Ausgewählter Textauszug
■ ■ ■ ■

"Hart aber fair" über Donald Trump "Wir werden uns noch wundern"

Düsseldorf · Frank Plasbergs Runde rätselte, was man vom künftigen US-Präsidenten Donald Trump wohl erwarten könne. Eine Antwort blieben die Gäste schuldig. Stattdessen übten sich Teile der prominent besetzten Runde in Selbstkritik.

Darum ging's: Donald Trumps Erfolg in den USA, was sonst. Frank Plasberg wollte wissen, was sein Triumph für Deutschland und Europa bedeutet. Was kann man künftig von diesem Mann erwarten? Und welche Lehren müssen deutsche Politiker und Medien aus seinem Wahlsieg ziehen?

Darum ging's wirklich: Im Moment weiß freilich niemand genau, was man von einem Präsidenten Trump zu erwarten hat. Statt im Kaffeesatzlesen versuchten sich die Gäste daher in Erklärungen seines Erfolgs und in einer Analyse der Probleme, die auch in Deutschland den Rechtspopulisten Auftrieb verschaffen.

■ ■ ■ ■

Datenteil
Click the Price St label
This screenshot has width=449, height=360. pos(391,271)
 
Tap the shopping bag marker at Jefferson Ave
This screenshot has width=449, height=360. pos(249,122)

■ ■ ■ ■

Zu erledigende Aufgaben
- a) Beantworte zum Bericht über die Talkshow zu Donald Trump die folgenden Fragen:
(i) Wer leitete die Gesprächsrunde?
(ii) Für welche Länder und Regionen wollte der Moderator die Bedeutung von Trumps Triumph klären?
(iii) Wem verschaffen die besprochenen Probleme laut Bericht auch in Deutschland Auftrieb?
- b) Führe den Bericht über die Talkshow zu Donald Trump nach seinem letzten Satz weiter.

Ergebnisse je Aufgabe
- a)
(i) Frank Plasberg
(ii) Für Deutschland und Europa
(iii) Den Rechtspopulisten

- b)
Die Gäste:

  • Fritz Pleitgen, Journalist, ehemaliger WDR-Intendant und Ex-ARD-Korrespondent in Moskau und Washington
  • Beatrix von Storch (AfD), Mitglied des EU-Parlaments und stellvertretende Sprecherin im Bundesvorstand der AfD
  • Thomas Oppermann (SPD), Fraktionsvorsitzender der SPD im Bundestag
  • Sandra Navidi, Finanzexpertin aus den USA, Gründerin und Geschäftsführerin von BeyondGlobal
  • Christian Hacke, Politikwissenschaftler

Der Frontverlauf: Bei Frank Plasbergs Gästen herrschte mit Blick auf Donald Trump Hoffen und Bangen. Journalist Fritz Pleitgen bangte, Politikwissenschaftler Christian Hacke hoffte. "Er hat das politische Establishment im Alleingang aus den Angeln gehoben. Wer will ihn denn stoppen?", fragte Pleitgen und fügte an: "So viel Macht hat in den letzten Jahren kein amerikanischer Präsident besessen. Und das macht mich ein bisschen unruhig." Trump sei ein "ernstzunehmender Kotzbrocken, der die Probleme jetzt hoffentlich anpackt", befand hingegen Hacke. Und: "Wir werden uns noch wundern."

Ob der Mann das Amt oder eher das Amt den Mann formen werde, wie es Thomas Oppermann ausdrückte, darauf wollte sich aber niemand festlegen. Zu unberechenbar ist der künftige US-Präsident.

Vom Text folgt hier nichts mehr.